Henry David Thoreau makes an ethical appeal to the people in his book "Civil Disobedience," saying that having no government is preferable to having one that causes more problems than it solves. While not everything needs to be changed, certain things do. The government is unconcerned about the people; it just wants you to do what they say, such as go to war and serve in the army whether you want to or not and pay church taxes whether you go to church or not. If you do not follow the rules and do not do what the government wants them to do, the government will imprison you for an indefinite period of time. Thoreau believes that the constitution is evil and that he would improve things by petitioning the people in order to have a better place to live. He also claims that being in prison is preferable to obeying the government, paying taxes, and fighting in wars. When you are in prison, you get everything you need, including free room and board and three meals a day, but it's all for naught because nothing changes. If they want things to change, they must stand up for their rights and what they believe in.

The differences between social classes of American society were explained by Thoreau. Americans are compared to horses and dogs by Henry Thoreau. They are widely regarded as good people. Legislators, attorneys, and ministers, on the other hand, do not distinguish between right and wrong, and serve the devil rather than God. The government was devious at the time, and they began trading slaves. This demonstrates the importance of an honest man rebelling against the government and standing up for himself. As proof, Thoreau claims that he went six years without paying a poll tax. He was imprisoned for one night. The state will make him follow the rules, give him a body, and make him think like them.

Thoreau maintains his way of life, claiming to be a sojourner in civilized society. He informs the reader that he helps disadvantaged students in school through charity. When he is released from jail, he begins to pay his taxes in order to help students who are enrolled in school. Old people have no useful counsel for the younger generations. They had a lot of setbacks in their lives. Dressing in this country has always been regarded as a form of art. Sailors begin to dress in clothes, and each generation laughs at old fashions while trying on new ones. For men, the industrial system is the best option for clothes. As more people purchase clothing, the market expands.

Henry David Thoreau expressed himself strongly. His essay on Civil Disobedience is emotionally charged because he encourages people to speak out about the kind of government they want. Another emotionally charged moment came when he began to advise citizens to stop paying their taxes in the hopes that if the government does not get what it wants, it will reform and change its ways. The majority of people fear the government and what it would do to them and their property if they disobey its orders. Their property will be taken away by the authorities. If the people listen and obey what they say, the government will allow them to keep their property. The people believe that their interests are being protected by the government. Because they are treated as slaves and subjected to military law, Thoreau encourages the people to revolt against the government and revolutionize together. People want a stronger government, but they are unwilling to take action to change the situation. They constantly expect someone else to take action, but no one ever does, so nothing changes. It is extremely difficult to persuade people who support the current government to change their minds. Men are afraid that going against the government will make matters worse for them, even though they believe they are correct and the government is wrong. According to Thoreau, if you believe you are correct in your opinion, you are the majority, and you should fight for your rights against the government. Stop telling the government what it wants, and the government may reform to meet the needs of the people. He encourages people to fight for their rights even if it means going to prison. People should band together to bring an end to the government's injustices. To make changes in government, people must choose the right person.

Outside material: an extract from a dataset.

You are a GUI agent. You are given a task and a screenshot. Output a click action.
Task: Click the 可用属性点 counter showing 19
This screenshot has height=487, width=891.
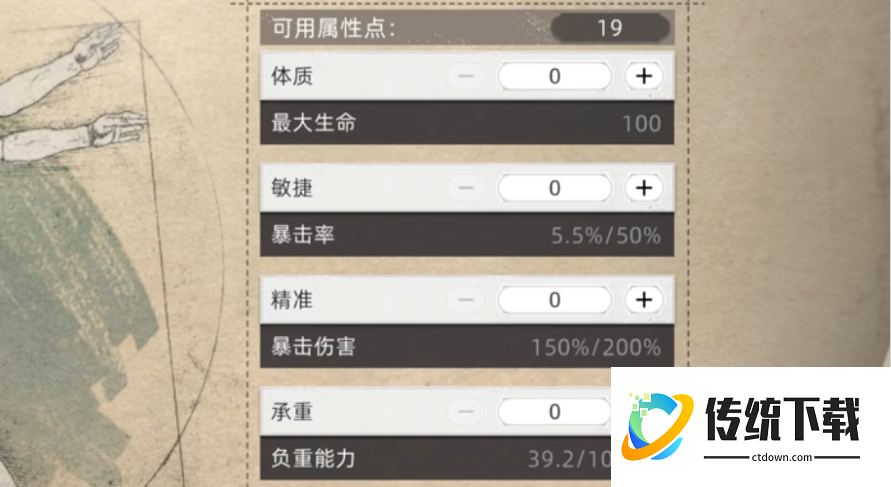(609, 27)
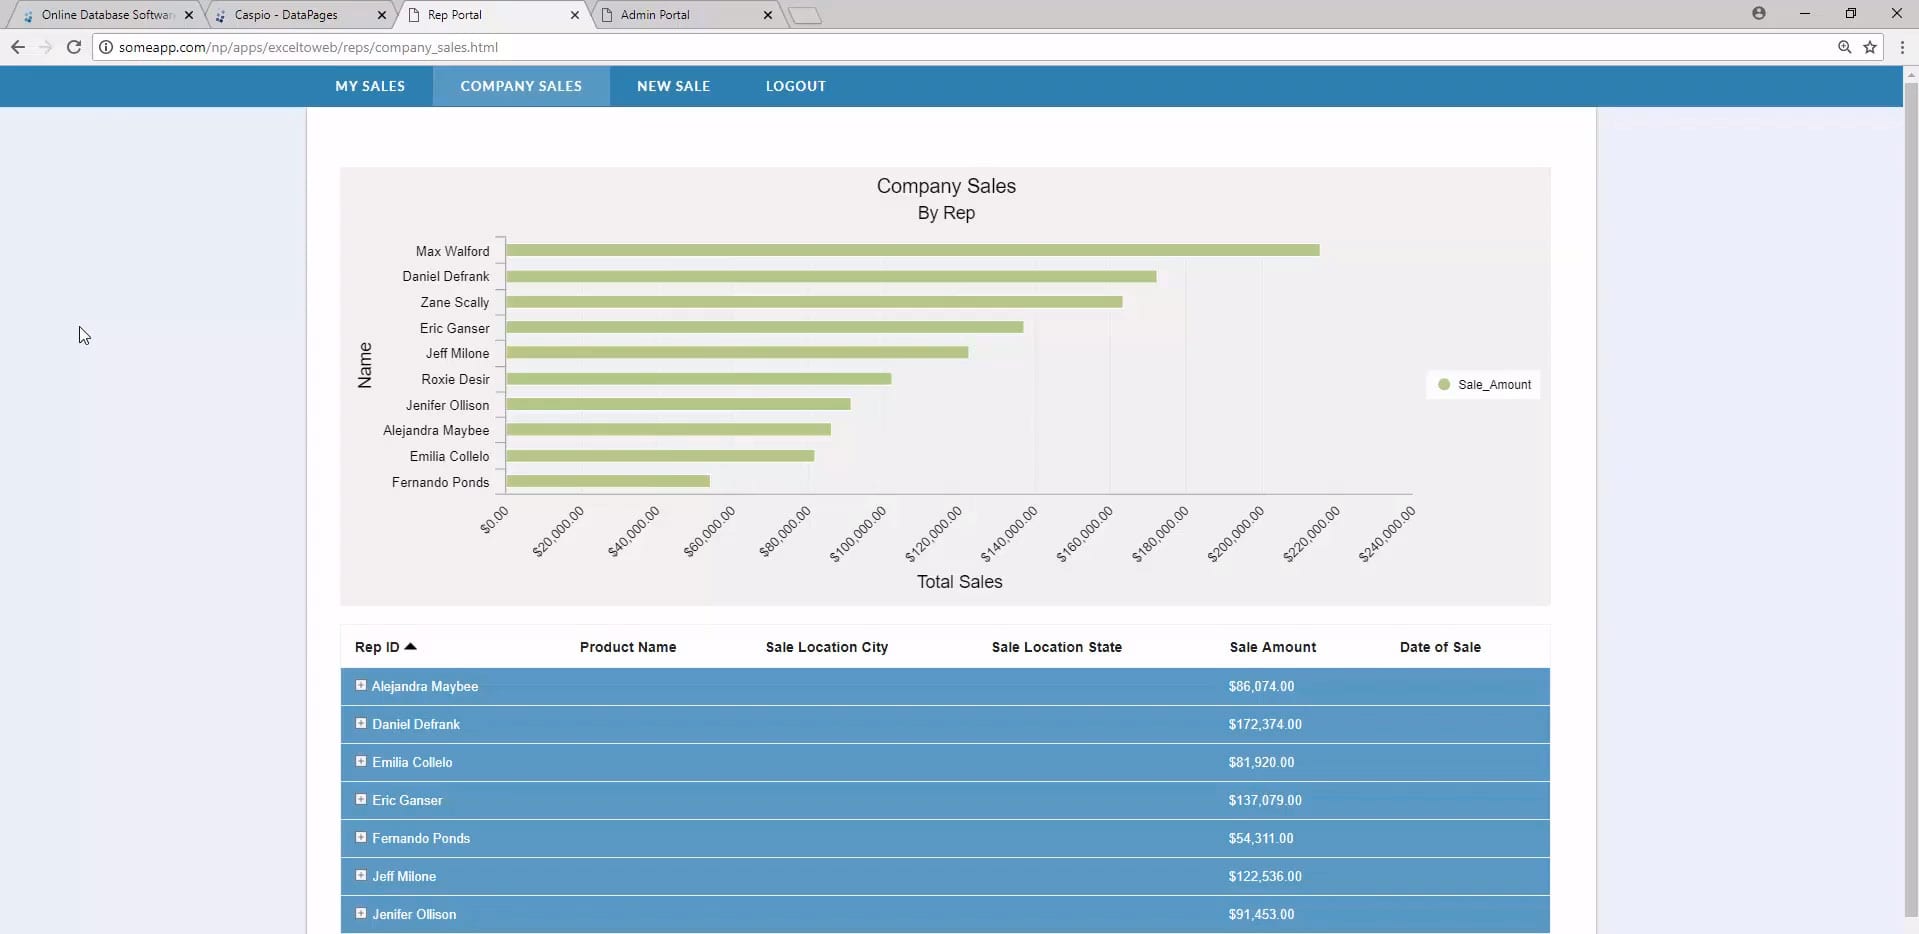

Henry David Thoreau makes superb points about the injustices that have been perpetrated against them in their culture. He's had to deal with a lot of injustices and a lot of people whose bad behavior toward him has made their culture a bad place to live. Each person was looking for ways to improve their culture, both now and in the future. He hopes that people will recognize that the way they are handled is unjust and will stand up for what is right rather than accept what is unjust.